Nothing before the line containing "Screen dimensions: 711x400" belongs in the answer; quote that line and all lines after it through the end of the material, word for word.
BEGIN RECORDS
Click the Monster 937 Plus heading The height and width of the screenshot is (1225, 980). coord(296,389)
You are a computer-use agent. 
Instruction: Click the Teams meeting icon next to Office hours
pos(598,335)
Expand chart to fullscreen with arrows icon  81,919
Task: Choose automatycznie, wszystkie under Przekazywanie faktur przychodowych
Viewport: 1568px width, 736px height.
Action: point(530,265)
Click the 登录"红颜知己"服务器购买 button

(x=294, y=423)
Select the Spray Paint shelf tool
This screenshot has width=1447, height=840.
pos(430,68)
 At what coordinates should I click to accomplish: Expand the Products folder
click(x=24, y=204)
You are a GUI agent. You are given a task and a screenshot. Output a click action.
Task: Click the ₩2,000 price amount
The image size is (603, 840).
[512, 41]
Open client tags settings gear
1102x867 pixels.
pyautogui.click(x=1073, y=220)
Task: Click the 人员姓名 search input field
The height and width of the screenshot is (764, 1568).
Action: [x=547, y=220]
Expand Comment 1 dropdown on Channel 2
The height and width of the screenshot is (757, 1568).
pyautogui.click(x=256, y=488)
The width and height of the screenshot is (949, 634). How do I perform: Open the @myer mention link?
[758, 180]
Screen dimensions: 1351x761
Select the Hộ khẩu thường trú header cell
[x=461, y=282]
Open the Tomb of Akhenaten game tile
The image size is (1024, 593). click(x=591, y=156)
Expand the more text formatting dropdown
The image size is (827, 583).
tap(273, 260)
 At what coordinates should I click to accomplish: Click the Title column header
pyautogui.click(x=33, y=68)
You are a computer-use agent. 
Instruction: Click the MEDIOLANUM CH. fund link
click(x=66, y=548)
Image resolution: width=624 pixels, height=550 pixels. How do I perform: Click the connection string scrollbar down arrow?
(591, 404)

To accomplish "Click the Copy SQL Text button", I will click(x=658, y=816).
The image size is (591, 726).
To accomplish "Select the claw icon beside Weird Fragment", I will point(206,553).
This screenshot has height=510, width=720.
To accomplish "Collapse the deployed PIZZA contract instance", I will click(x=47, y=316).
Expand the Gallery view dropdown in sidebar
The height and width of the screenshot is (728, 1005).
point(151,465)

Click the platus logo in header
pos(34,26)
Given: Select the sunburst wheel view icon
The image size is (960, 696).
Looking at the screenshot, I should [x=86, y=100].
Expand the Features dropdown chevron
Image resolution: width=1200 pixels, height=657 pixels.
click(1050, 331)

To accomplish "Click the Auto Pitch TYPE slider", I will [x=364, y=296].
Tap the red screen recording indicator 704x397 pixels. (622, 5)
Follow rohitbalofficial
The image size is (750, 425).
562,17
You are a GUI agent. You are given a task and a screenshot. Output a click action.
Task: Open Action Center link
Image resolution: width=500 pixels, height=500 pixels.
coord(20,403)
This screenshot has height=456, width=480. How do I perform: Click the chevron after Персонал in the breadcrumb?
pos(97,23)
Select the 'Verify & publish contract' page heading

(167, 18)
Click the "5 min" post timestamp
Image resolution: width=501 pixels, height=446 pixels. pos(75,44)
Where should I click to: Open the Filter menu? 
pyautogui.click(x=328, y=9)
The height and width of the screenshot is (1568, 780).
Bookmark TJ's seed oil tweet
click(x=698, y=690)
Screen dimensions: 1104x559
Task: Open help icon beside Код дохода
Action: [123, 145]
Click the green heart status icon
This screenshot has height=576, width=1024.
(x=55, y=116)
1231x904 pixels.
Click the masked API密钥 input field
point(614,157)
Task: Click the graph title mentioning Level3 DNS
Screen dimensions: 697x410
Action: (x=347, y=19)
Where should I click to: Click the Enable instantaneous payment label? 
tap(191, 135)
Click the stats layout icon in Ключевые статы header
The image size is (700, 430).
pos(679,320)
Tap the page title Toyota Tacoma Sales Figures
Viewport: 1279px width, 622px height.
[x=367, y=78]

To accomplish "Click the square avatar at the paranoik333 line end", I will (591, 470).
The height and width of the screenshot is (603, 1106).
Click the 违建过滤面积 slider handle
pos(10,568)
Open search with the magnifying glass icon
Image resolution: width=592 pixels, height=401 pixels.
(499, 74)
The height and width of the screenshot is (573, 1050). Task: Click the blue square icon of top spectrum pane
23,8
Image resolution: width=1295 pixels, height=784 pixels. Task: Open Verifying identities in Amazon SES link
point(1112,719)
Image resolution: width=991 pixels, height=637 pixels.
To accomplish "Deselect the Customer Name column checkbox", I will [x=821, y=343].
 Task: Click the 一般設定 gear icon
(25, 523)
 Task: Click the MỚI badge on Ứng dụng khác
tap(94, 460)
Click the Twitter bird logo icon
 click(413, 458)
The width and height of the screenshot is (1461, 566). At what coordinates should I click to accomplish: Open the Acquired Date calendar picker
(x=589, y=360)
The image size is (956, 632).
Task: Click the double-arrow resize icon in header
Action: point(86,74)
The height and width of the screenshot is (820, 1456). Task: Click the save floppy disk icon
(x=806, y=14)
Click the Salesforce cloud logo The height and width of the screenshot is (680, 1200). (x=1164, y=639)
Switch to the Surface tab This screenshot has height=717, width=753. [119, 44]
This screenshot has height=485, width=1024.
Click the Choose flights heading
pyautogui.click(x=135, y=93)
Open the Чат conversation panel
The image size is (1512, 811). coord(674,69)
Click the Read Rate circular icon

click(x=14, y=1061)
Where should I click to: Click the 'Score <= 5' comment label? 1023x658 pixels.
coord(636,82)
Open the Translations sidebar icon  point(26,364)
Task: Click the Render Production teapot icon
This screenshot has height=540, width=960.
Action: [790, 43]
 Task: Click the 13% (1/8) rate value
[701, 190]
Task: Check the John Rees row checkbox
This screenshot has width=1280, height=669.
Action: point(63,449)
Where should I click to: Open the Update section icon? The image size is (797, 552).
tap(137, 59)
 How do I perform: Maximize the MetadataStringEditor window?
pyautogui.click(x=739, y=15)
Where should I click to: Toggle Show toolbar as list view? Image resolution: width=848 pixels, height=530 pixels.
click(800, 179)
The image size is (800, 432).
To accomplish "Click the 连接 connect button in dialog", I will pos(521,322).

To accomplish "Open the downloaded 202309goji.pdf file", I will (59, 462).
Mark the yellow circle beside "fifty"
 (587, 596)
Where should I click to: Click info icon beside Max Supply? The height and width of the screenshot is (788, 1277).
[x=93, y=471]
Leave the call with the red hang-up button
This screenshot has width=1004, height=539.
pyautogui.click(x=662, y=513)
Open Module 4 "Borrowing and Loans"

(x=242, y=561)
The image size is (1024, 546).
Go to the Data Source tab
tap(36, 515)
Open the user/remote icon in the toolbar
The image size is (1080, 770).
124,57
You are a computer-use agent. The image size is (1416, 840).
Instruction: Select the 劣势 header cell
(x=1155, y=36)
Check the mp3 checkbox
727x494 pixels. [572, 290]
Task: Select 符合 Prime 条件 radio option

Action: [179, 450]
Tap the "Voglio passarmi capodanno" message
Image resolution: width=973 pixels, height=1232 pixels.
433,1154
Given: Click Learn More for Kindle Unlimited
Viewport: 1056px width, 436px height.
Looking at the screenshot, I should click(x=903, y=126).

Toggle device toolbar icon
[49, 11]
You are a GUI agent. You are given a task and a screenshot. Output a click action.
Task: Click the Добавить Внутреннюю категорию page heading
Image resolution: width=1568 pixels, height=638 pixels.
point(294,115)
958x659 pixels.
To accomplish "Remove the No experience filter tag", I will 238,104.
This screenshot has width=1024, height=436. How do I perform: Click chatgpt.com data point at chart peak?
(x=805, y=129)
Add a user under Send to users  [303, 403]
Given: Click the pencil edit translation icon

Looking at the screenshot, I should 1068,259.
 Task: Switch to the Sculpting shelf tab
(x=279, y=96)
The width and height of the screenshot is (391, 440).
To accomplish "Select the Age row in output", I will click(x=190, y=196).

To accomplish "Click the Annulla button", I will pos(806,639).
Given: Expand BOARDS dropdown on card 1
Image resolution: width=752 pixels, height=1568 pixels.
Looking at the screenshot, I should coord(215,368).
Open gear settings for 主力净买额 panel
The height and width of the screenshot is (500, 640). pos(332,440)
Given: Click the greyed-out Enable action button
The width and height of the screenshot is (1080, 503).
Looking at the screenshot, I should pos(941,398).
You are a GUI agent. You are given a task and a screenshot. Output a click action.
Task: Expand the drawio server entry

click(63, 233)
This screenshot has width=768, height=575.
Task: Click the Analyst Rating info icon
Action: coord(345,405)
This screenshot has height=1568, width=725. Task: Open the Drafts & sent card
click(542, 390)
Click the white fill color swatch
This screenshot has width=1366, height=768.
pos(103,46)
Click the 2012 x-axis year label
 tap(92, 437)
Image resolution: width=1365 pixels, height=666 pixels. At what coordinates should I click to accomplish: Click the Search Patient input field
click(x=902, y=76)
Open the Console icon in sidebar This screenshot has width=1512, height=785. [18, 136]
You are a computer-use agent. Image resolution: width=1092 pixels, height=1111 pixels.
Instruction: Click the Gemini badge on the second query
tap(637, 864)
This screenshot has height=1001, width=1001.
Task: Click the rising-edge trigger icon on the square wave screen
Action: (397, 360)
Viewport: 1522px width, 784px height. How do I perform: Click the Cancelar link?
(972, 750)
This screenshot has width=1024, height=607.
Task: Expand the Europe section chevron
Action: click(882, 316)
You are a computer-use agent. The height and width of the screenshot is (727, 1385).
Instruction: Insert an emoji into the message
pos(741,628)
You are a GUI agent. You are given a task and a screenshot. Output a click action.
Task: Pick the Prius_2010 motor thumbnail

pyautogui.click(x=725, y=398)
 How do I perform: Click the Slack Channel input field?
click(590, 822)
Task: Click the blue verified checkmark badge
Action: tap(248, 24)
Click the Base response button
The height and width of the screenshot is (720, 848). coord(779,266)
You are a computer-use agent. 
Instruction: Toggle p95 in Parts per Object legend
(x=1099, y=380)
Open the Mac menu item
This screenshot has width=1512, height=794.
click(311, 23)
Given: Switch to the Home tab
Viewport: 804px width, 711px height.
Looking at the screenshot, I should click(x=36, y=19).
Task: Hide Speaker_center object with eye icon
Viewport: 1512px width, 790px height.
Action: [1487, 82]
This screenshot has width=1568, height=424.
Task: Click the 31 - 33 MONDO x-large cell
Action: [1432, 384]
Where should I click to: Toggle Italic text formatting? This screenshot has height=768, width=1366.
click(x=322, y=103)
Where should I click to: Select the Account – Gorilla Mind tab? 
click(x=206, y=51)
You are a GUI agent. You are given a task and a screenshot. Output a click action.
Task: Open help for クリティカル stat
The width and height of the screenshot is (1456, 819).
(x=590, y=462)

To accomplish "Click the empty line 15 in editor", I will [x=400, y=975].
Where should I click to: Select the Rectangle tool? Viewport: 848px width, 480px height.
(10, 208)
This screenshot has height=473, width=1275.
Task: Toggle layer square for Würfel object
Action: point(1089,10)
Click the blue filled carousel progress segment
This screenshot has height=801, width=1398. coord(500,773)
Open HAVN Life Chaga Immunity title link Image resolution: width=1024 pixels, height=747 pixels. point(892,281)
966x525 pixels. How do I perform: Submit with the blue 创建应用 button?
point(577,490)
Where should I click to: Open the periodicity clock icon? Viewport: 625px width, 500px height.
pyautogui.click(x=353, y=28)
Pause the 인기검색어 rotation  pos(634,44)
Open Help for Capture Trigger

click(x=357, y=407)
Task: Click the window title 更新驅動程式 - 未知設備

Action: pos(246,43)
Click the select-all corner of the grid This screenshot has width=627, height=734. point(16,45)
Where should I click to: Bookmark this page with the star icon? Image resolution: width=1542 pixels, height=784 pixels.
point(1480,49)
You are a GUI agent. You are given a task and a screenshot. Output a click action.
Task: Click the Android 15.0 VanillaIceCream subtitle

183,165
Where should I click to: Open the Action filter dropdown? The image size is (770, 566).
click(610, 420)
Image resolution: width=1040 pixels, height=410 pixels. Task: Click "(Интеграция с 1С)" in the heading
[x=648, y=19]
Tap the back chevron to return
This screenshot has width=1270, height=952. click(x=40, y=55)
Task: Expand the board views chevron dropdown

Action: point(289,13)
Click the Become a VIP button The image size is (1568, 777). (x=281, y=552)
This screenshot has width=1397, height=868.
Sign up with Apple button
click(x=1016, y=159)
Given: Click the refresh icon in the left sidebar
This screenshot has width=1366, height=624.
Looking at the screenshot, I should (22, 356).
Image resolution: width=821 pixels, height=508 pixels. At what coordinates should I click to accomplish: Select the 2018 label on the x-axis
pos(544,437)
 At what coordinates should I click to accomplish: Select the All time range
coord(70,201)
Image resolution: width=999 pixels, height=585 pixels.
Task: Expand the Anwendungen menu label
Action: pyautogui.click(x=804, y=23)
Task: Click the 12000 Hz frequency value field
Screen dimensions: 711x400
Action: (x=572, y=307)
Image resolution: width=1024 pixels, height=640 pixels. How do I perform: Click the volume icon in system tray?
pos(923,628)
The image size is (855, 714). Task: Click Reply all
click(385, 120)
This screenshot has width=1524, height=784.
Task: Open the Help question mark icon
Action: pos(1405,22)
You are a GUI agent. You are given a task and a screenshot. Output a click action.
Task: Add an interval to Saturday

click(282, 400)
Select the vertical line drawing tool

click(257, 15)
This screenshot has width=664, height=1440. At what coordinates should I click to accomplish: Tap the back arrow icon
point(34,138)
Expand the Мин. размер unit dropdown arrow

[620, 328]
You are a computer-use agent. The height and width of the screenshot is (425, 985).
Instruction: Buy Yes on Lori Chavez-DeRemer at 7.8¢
END RECORDS
### FINAL ANSWER
Screen dimensions: 711x400
Action: (x=572, y=307)
Image resolution: width=1024 pixels, height=640 pixels. How do I perform: Click the volume icon in system tray?
pos(923,628)
The image size is (855, 714). Task: Click Reply all
click(385, 120)
This screenshot has width=1524, height=784.
Task: Open the Help question mark icon
Action: pos(1405,22)
You are a GUI agent. You are given a task and a screenshot. Output a click action.
Task: Add an interval to Saturday

click(282, 400)
Select the vertical line drawing tool

click(257, 15)
This screenshot has width=664, height=1440. At what coordinates should I click to accomplish: Tap the back arrow icon
point(34,138)
Expand the Мин. размер unit dropdown arrow

[620, 328]
You are a computer-use agent. The height and width of the screenshot is (425, 985).
Instruction: Buy Yes on Lori Chavez-DeRemer at 7.8¢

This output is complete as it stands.